Chris Averill

Sandy Wool Lake - the sign in front says "no swimming, no wading"...clearly this is "no problem" right nowLast week, Governor Jerry Brown ordered California’s first-ever statewide mandatory water restrictions in response to the state’s ongoing drought.

From September 2014 through February 2015, the average daily per capita water consumption in California was 111 gallons, and varied between 40 and 385 gallons per person per day. An average American uses between 80 and 100 gallons of water per day with most of the water used in toilets and showers.

The difference in Californian water consumption compared to the U.S. average correspond to 215 extra toilet flushes per day or showers that are 172.5 minutes longer. But indoor water use alone cannot explain the higher average water use in California. Maintaining lawns and swimming pools, especially in desert areas likely accounts for the difference. These activities will likely be the most impacted by the new urban water restrictions.

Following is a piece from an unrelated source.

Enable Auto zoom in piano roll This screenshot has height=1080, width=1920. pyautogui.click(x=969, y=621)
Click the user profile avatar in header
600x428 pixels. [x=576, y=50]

Many have criticized the restrictions because they allow the agriculture industry to maintain its current water usage even though it uses about 80 percent of California’s total clean, fresh water supply. But the state’s agriculture industry produces nearly half of US-grown fruits, nuts and vegetables and water restrictions could have more far-reaching economic implications.

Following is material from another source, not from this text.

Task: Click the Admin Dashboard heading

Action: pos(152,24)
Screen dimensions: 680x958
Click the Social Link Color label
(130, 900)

The restrictions specifically call for a 10-35 percent reduction over the next year in urban water usage compared to 2013 levels. The restrictions will be enforced through the state’s 400 local water agencies.  The specific range for an agency depends on the amount of water it currently uses, with the largest consumers located in desert areas. Local water agencies will have significant freedom in determining how to achieve their reduction target, and will likely be heavily fined for failure to meet their targets.

While there may be some initial resistance to residential water cuts, the restrictions proposed seem to be attainable and relatively painless. Ultimately, these restrictions will only decrease California’s total water consumption by five percent because residential water accounts for such a small percent of the total water consumption in the state. If more water needs to be conserved, the next round of restrictions will likely be more painful for residents. The state may also need to consider including water used by agriculture, which may have more wide spread impacts across the country, such as raising food prices. Severe droughts, such as the one California is currently experiencing, are expected to become more frequent in certain areas across the US due to climate change. This serves as a reminder that we can make an impact on the availability of water by turning off the faucet while we’re brushing our teeth, taking shorter showers (I’m guilty of taking long showers), and installing water efficient appliances.